What to work on: Please find every line below that contains the string "screenshot" and copy each of those lines in full. Case counts.

--- Records supplied ---

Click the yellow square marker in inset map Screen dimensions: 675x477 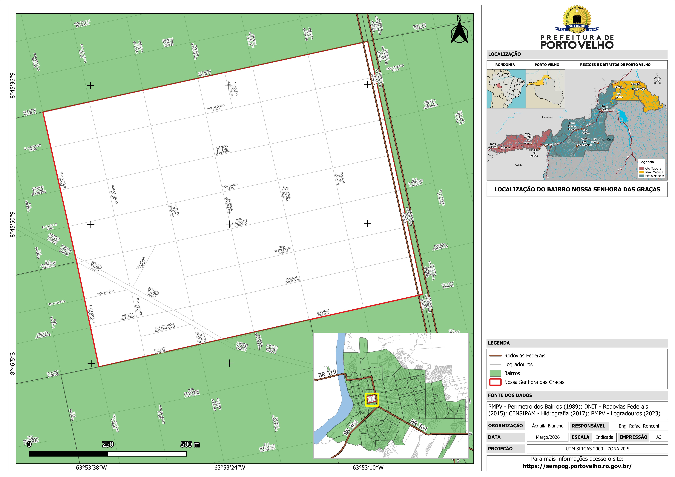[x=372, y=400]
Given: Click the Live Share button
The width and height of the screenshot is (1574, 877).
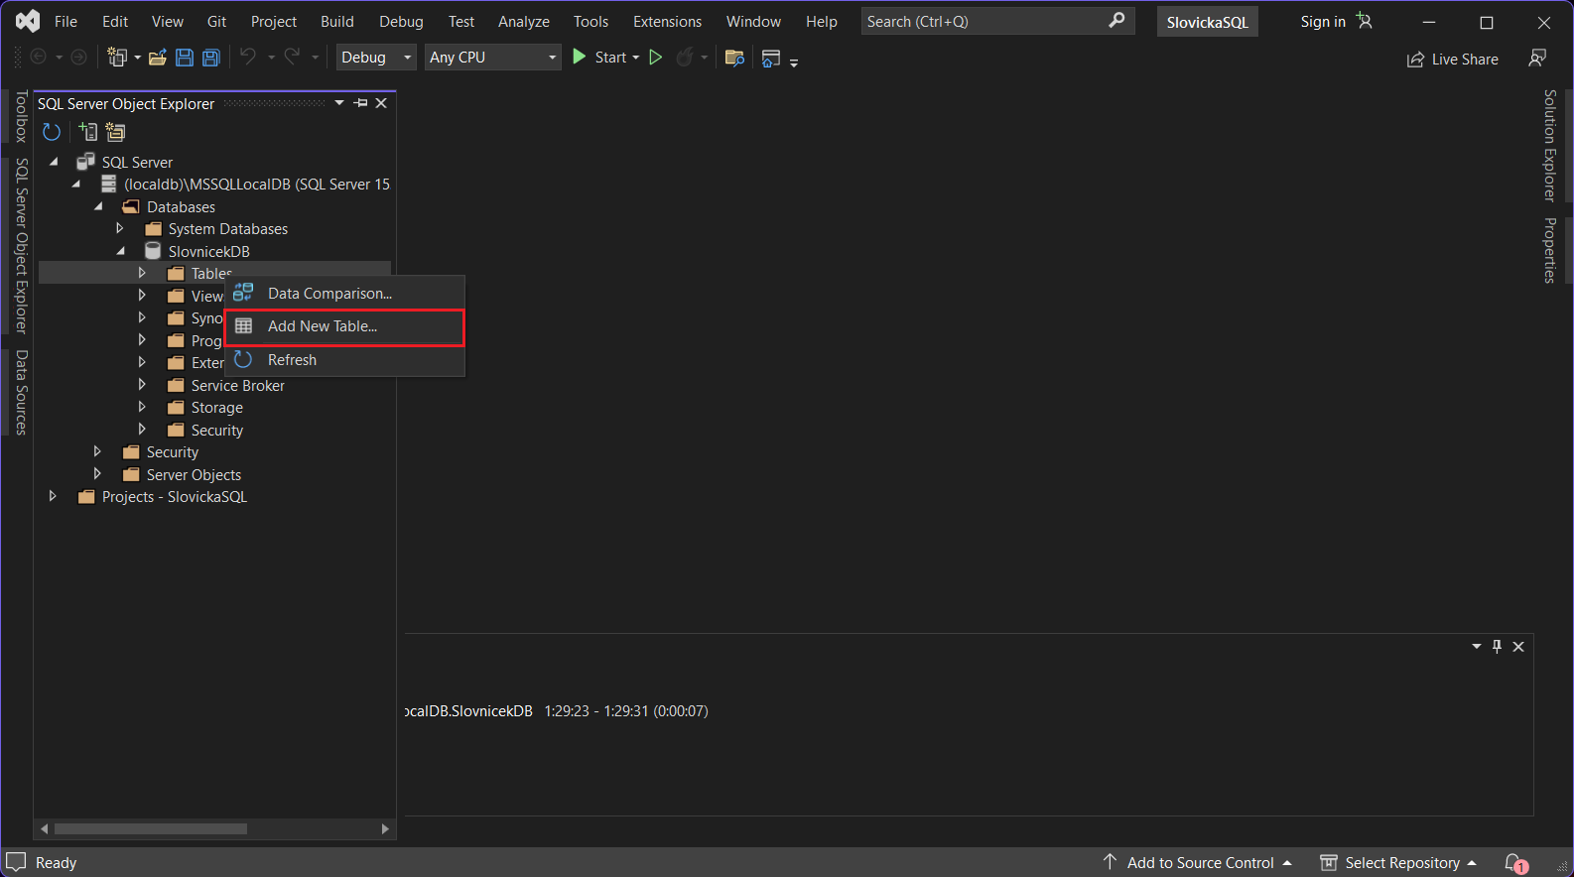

---
--- Records supplied ---

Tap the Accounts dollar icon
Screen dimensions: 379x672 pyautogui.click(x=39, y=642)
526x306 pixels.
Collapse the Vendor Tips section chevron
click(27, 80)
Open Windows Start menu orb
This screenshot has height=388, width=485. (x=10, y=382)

---
--- Records supplied ---

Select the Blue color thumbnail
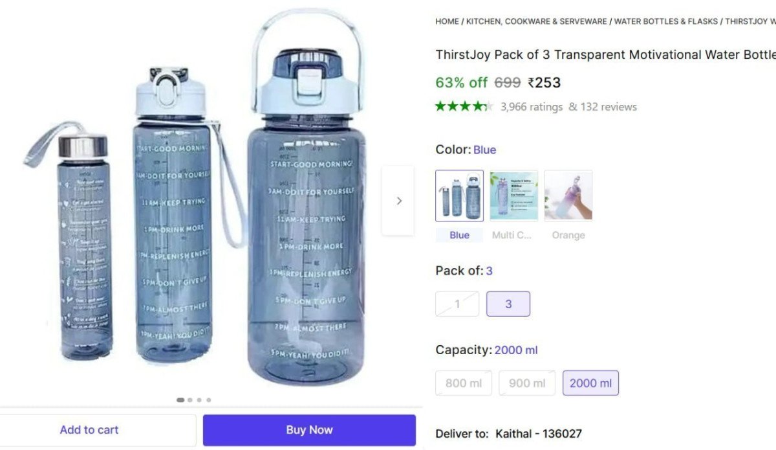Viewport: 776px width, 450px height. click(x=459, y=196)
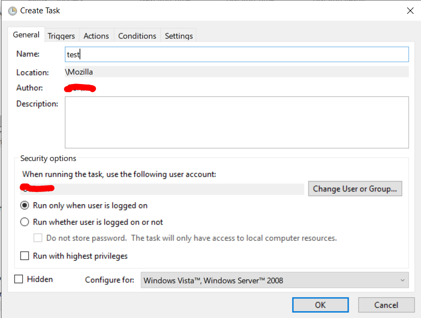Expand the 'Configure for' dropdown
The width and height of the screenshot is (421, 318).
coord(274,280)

---

Task result:
The width and height of the screenshot is (1574, 877).
This screenshot has height=388, width=485. (x=10, y=382)
The width and height of the screenshot is (421, 318).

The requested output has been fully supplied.